Spill debris storage and removal: 250-RICR-140-25-2.13

Vessel transfers: Section 630.3 of the Coastal Resources Management Council (CRMC) Energy Amendments 1978

Regulatory Agencies

Rhode Island Department of Environmental Management (DEM) Bureau of Environmental Protection Office of Water Resources

DEM Bureau of Environmental Protection Office of Emergency Response

Coastal Resources Management Council (CRMC)

U.S. Environmental Protection Agency (EPA) Region 1

U.S. Coast Guard (USCG)

See national section for basic information and federal regulations.

Comparison: State vs. Federal

Rules. Rhode Island has enacted two oil pollution programs that affect oil spill response. The first, Oil Pollution Control Regulations, applies broadly over a wide spectrum of activities. The second, Vessel-to-Vessel Transfer, is much narrower in scope and applies only to the transfer of petroleum between vessels at sea.

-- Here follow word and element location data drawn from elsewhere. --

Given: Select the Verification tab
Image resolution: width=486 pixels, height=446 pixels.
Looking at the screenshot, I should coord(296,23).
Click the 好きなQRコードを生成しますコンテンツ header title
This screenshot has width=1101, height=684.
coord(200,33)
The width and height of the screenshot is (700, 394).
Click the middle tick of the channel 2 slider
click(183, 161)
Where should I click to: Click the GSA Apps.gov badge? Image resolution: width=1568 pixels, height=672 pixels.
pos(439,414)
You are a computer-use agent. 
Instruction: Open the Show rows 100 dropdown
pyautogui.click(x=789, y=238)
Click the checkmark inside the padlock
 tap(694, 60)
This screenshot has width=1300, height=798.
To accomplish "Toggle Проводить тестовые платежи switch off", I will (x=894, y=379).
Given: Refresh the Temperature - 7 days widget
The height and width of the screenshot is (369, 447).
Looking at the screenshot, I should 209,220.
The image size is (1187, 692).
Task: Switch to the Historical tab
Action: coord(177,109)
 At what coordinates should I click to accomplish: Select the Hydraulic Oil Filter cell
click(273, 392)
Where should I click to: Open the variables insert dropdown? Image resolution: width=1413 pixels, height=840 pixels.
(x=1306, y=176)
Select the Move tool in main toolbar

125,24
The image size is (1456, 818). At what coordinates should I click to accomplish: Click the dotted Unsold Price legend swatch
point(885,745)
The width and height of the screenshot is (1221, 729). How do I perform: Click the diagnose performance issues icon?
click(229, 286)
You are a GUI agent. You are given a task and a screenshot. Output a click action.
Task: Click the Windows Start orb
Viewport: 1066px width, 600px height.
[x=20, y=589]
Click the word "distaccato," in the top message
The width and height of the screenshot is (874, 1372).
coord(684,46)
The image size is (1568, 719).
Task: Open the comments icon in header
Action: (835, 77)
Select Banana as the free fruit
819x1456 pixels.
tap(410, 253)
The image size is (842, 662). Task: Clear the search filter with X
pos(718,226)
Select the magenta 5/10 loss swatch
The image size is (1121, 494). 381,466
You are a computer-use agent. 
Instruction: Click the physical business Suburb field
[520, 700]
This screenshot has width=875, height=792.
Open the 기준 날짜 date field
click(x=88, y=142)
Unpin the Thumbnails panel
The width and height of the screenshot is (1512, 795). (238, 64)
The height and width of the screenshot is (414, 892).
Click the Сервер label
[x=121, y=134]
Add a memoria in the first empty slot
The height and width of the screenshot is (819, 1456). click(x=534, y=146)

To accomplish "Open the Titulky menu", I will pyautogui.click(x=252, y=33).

The two programs have some overlap, and where they do intersect, the more stringent program is to be followed. These two regulatory programs' requirements establish Rhode Island's reporting and notification requirements to be followed in the event of an oil spill. See the state section SPILL PREVENTION—SPCC PLAN for information concerning spill prevention requirements.

Administration and enforcement. Rhode Island's CRMC administers and enforces the vessel-to-vessel oil transfer rules, and DEM's Office of Water Resources administers and enforces its oil pollution control regulations.

DEM's Office of Emergency Response responds to releases of oil or ...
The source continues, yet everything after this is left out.